(1.) This case comes up again on appeal to this Court from the final decision of the learned District Judge of Bankura, dated the 2nd September 1916, reversing the decision of the Munsif of Bishnupur. The plaintiff brought the suit for a declaration of his dakbardari simandari chakran right to the lands mentioned in the schedule to the plaint and also for recovery of - possession thereof. The case was fought in this Court on more than one occasion. The plaint was filed in March 1909 and we are now in 1918, and it is unfortunate that litigation of this nature has dragged on for so many years and has not been finally decided yet. The case is this: The Government was persuaded in the year 1894 to appoint a Commissioner under the Chowkidari Chakran Act for the purpose of resuming the land in question on the statement that they were chowkidari chakran lands. These lands were resumed and transferred to the Maharaja of Burdwan, who transferred them to the putnidars, who settled them with the defendants Nos. 4 and 5. The plaintiff brought the suit on the ground that the lands were not chowkidart chakran lands at all but that they were held by him and his ancestors on the footing that they should perform other duties in lieu of enjoying these lands. The case has been dealt with in this way. The learned District Judge has found that the duties which the plaintiff and his predecessors were bound to perform with reference to these lands were not the duties mentioned in Schedule I of the Chowkidari Chakran Act and that, therefore, the Government had no right to resume these lands under the provisions of the said Act. Apparently, that seems to be the view of the Government also. The learned Judge has also found that grave fraud was practised both on the Government officials and on the plaintiff with reference to the resumption of these lands and that, therefore, the lands cannot be taken to be resumed at all.
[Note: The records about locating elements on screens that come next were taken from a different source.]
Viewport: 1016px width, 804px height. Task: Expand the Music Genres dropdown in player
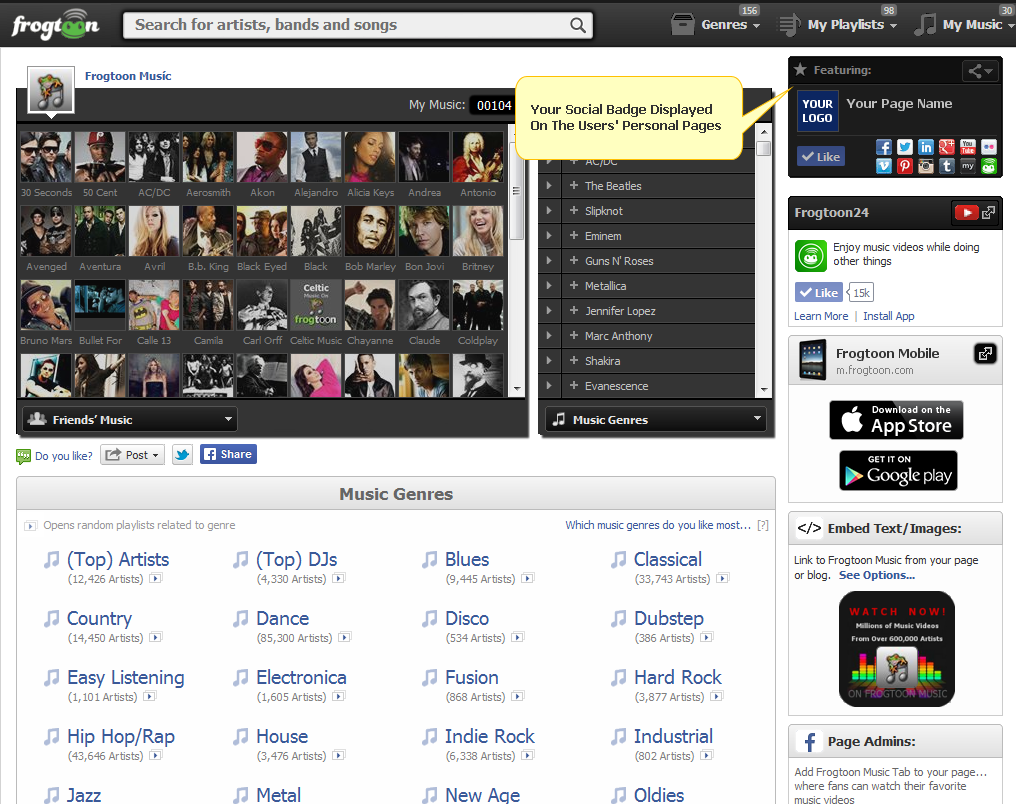coord(655,420)
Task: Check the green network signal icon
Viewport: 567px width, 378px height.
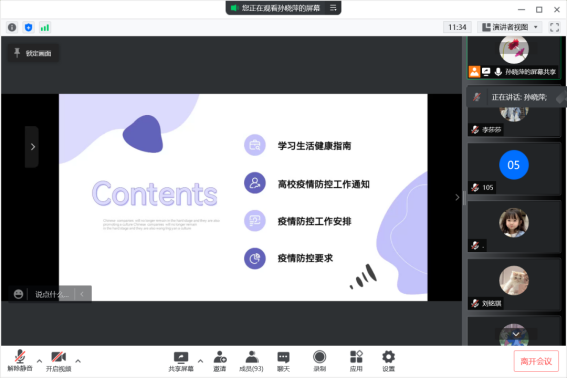Action: coord(45,27)
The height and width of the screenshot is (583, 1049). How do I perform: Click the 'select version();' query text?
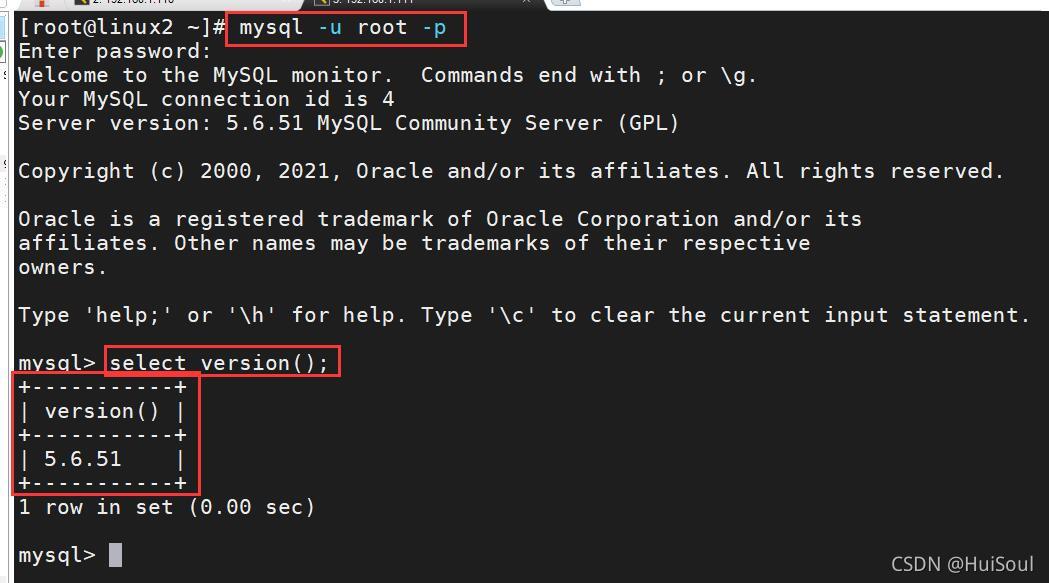click(219, 363)
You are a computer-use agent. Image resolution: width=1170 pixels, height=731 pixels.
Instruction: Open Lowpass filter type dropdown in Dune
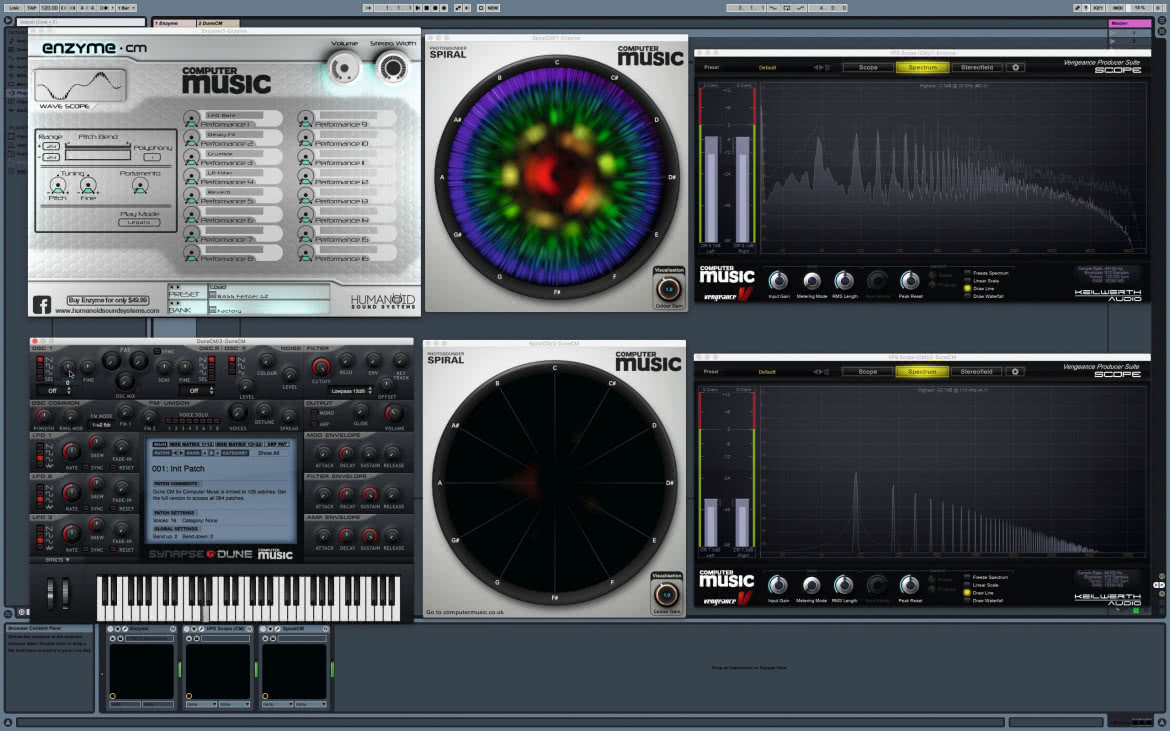[350, 391]
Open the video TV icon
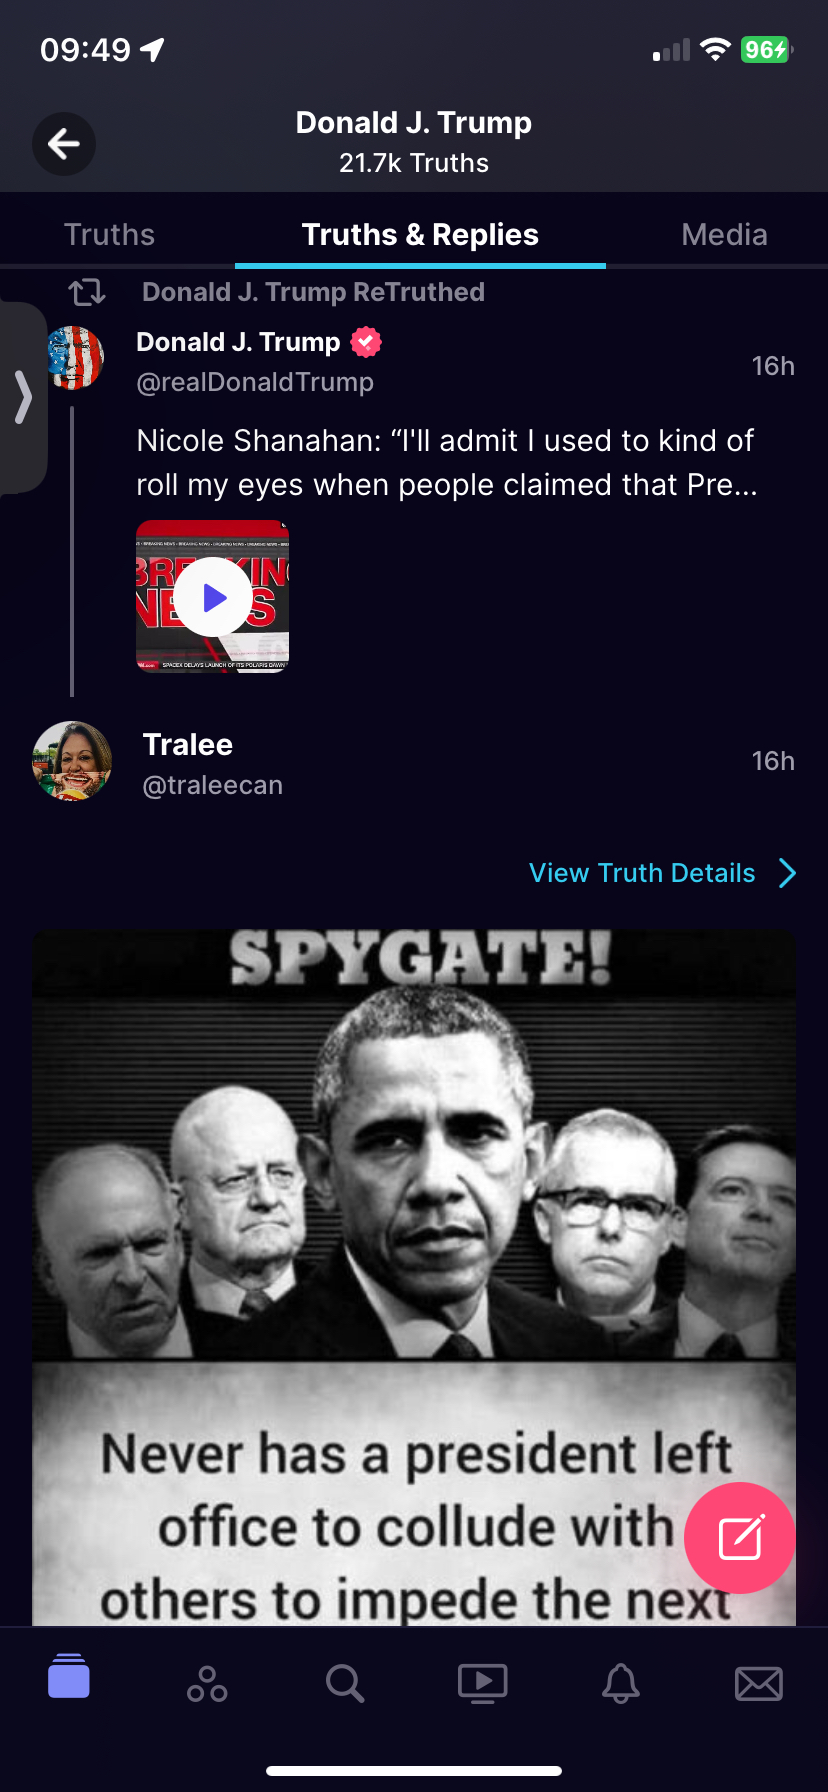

(2.) The second question raised by the appellants before us is this: It is said, that the plaintiff according to his own case was not a service tenure-holder at all but was a mere occupant of the lands, being permitted to occupy them in lieu of wages for performing the duties that were assigned to him. It may be that the first paragraph of the plaint as translated is not a vary accurate translation. But from the prayer in the plaint it is quite clear that the plaintiff was not asking for a declaration of any such right but was asking for a declaration of his dakbardari simandari chakran right which was the right of a service tenure-holder, and the purpose for which he brought the suit was not to have his temporary right from which he might be dismissed any day declared. The real case is that the plaintiff wants to have a declaration of his chakran right to these lands.
(3.) Then it is said, on the decision of the case of Lalu Dome v. Bejoy Chand 33 Ind. Cas. 553 : 43 C. 227 : 20 C.W.N. 404, that the provisions of the Chowkidari Chakran Act apply to simandars of the Thana in which the property is situated. Bat that case did not and could not decide that each and every case that came before the Court in which there might be definite and conclusive evidence to satisfy the Court as to what was the nature of the services required from the service tenure-holder was to be governed by Section 1 of the Chowkidari Chakran Act. It stated the general rule as to the simandari. It did not say that the duties of the simandars who had been performing these duties from generation to generation fall within the terms of Section 1 of that Act.